Week 2 HW: DNA Read, Write & Edit
Part 1: Benchling & In-silico Gel Art
Lambda Sequence: Sequence from E.coli I cl857 S7 lambda bateriophage (Daniels, et al., 1983) available at New England Biolabs (N3011)
A digest simulation was performed using the lambda sequence and 7 different restriction enzyme (EcoRI, HindIII, BamHI, KpnI, EcoRV, SacI, and SalI). The range of fragments obtained from this simulation varies depending on the enzyme used.
EcoRV, for example, has 21 restriction sites, giving 22 band in the simulation. On the other hand, KpnI, SacI, and SalI have a few restriction sites, showing only two bands in the simulation (Figure 2).

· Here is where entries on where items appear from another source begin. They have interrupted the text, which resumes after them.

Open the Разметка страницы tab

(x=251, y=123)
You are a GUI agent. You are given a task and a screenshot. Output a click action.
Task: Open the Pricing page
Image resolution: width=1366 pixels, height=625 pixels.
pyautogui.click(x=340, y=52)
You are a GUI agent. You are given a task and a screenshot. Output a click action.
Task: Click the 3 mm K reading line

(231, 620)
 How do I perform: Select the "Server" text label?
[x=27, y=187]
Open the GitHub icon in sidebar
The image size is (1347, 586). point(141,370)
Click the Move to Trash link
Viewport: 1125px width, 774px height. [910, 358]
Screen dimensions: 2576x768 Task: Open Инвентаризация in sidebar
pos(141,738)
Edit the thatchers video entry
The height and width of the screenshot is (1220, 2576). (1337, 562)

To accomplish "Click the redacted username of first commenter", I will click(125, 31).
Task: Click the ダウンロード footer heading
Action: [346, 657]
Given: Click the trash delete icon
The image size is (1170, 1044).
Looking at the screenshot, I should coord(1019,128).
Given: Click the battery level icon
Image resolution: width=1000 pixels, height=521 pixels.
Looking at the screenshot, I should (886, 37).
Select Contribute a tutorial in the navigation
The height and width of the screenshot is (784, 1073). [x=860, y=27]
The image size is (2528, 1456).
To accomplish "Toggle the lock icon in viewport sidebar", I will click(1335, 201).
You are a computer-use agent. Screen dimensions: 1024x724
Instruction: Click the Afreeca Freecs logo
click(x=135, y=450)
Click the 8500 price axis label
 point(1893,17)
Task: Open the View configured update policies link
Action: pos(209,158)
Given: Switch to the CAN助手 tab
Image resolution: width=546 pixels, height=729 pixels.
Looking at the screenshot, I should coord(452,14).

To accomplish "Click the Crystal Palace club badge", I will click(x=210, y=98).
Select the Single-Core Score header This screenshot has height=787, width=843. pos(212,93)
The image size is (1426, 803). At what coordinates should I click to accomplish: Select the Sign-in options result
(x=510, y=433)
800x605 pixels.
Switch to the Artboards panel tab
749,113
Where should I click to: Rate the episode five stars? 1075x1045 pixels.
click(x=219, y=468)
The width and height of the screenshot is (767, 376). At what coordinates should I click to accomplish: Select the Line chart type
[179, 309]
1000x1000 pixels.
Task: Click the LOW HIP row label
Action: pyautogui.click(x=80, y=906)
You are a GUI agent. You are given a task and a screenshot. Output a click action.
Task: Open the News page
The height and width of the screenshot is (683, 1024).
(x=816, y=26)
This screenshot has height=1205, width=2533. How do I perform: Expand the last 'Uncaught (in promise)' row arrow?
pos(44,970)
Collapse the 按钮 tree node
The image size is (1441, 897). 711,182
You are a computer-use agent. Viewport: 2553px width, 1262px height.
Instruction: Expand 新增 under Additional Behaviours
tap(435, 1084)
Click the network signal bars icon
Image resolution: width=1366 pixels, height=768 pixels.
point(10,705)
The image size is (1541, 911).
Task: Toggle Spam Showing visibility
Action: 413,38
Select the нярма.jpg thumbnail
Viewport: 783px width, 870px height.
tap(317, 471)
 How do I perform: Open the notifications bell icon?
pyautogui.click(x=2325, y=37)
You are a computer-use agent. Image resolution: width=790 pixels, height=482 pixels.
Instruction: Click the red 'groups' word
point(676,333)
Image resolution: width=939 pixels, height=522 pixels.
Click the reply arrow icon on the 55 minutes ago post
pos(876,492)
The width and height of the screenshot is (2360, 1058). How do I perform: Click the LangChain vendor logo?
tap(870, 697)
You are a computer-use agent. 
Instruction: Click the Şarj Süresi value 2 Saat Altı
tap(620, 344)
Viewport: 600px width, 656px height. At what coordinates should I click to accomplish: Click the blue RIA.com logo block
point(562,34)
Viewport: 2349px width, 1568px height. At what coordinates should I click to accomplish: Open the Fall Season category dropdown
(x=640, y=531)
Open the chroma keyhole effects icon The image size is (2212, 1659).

Since restriction enzymes cleave specific sequences in the genome, the difference between the number of sites for EcoRV compared to KpnI, SacI, and SalI raises the question: **Why does the lambda genome have more restriction sites for EcoRV than others?
Bacteriophages usually present fewer restriction sites as a response to this defense mechanism. This difference may change depending on the interaction between the bacteriophage and its host (Pleška & Guet, 2017)
Gel Art: Raimondi Stela Using a simulation of the digestion of lambda genome with different restriction enzymes, I tried to portray the “god of staffs”. This is a deity found in the Raimondi Stela that belonged to the Chavin culture (Figure 3)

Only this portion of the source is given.